= Set task =
Answer these questions using the text on BigQuery ML below, one a line:
1. Which language does BigQuery ML let users build and deploy models with?
2. What types of machine learning models does it support?
3. Whose infrastructure is it built on?

= Text section =
◇ ◇ ◇

Machine learning has revolutionized the way we analyze data and make predictions across various industries since the past few years. However, what if you could harness the power of machine learning directly within your SQL queries? Enter BigQuery ML, a significant innovation that seamlessly integrates machine learning capabilities into Google BigQuery.
In this blog, I’ll help you learn about BigQuery ML, its architecture, and key features. Additionally, you’ll delve into the details of how it works with a real-life example.
So, let’s get started with the basics!
What is BigQuery ML?
BigQuery ML is an innovative fusion that allows data analysts and data scientists to harness the power of machine learning without the need for extensive ability in traditional ML frameworks.
The beauty of BigQuery ML lies in its simplicity. It allows users to build and deploy machine learning models using SQL queries, eliminating the need to transfer data between different platforms or learn complex programming languages.
By using familiar SQL syntax, data analysts can seamlessly transition into the world of machine learning, making predictive analytics more accessible to a broader audience within an organization.
Now let’s get to know about its key features and explore how it is revolutionizing the landscape of data analysis and predictive modeling.
Key Features of BigQuery ML
1. Familiar SQL Interface: BigQuery ML integrates smoothly with SQL, enabling data analysts and engineers to leverage their existing SQL skills for machine learning tasks. With this integration, you can effortlessly develop, train, and evaluate ML models right within BigQuery.
2. Wide Range of Algorithms: It supports several types of machine learning models, including regression, classification, clustering, collaborative filtering, and time-series forecasting. Each model serves a unique purpose depending on your data and the problem you’re trying to solve.
3. Scalability and Performance: Built on Google’s infrastructure, it can handle massive datasets with ease. It automatically scales to accommodate growing data volumes, ensuring fast and efficient model training even with petabytes of data.

◇ ◇ ◇

= Data section =
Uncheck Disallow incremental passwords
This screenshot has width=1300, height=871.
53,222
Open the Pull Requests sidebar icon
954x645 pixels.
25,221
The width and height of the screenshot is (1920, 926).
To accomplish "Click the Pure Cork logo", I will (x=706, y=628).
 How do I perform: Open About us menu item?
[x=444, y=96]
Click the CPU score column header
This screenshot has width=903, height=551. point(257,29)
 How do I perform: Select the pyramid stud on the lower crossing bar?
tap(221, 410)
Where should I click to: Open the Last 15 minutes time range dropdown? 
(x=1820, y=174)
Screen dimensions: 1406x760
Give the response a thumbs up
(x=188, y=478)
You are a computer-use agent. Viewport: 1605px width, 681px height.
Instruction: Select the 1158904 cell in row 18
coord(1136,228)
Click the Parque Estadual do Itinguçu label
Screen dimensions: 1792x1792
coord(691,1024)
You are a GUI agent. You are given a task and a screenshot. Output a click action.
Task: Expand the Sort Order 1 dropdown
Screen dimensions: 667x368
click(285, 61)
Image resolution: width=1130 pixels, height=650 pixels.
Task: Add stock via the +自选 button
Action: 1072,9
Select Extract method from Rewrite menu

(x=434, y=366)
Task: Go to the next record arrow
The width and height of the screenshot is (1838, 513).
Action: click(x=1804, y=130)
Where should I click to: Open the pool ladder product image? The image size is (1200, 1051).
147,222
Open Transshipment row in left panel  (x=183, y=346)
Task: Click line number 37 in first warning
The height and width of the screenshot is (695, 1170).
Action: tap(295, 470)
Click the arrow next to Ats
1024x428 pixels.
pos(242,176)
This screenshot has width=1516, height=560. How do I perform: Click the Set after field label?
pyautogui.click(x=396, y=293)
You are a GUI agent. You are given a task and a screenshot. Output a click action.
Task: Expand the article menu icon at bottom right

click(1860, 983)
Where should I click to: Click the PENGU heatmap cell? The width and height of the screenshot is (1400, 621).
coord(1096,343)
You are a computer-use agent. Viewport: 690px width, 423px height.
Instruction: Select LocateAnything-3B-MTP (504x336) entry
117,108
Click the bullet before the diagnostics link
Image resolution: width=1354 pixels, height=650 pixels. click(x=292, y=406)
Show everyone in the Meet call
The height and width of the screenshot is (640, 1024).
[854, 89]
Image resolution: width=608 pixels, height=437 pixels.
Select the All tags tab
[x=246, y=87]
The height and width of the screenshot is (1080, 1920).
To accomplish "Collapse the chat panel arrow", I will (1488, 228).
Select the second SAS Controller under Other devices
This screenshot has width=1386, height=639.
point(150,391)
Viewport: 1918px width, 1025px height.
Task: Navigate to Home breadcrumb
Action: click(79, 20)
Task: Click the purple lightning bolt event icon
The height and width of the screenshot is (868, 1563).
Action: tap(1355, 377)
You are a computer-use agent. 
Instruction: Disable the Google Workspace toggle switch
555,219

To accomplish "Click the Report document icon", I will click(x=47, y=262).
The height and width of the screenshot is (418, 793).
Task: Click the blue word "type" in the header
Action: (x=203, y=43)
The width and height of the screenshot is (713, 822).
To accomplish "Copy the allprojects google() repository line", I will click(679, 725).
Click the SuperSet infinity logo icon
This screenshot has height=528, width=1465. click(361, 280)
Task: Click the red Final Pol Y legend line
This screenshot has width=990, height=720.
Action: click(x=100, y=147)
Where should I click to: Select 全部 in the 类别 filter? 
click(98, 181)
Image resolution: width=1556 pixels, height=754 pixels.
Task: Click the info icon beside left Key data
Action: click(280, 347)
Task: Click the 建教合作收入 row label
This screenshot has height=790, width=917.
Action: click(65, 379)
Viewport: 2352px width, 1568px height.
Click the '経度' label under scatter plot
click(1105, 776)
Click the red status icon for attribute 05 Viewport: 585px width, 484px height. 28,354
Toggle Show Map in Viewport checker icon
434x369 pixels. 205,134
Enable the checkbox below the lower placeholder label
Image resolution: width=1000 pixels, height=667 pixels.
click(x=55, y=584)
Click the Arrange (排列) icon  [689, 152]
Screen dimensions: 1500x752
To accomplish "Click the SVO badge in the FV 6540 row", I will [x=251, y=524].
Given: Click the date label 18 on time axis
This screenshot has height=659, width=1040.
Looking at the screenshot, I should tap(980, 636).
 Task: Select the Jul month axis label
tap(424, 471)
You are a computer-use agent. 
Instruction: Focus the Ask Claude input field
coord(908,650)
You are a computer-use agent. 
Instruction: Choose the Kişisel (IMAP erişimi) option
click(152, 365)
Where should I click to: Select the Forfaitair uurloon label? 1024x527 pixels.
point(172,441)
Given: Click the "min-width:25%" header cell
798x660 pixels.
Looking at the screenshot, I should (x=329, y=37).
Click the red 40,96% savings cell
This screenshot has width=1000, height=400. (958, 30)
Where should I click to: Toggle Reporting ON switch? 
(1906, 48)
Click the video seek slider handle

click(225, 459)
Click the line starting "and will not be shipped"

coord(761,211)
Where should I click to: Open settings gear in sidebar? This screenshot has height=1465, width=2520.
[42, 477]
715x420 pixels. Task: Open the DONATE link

◇ ◇ ◇

= Problem solution =
1. SQL
2. Regression, classification, clustering, collaborative filtering, and time-series forecasting
3. Google's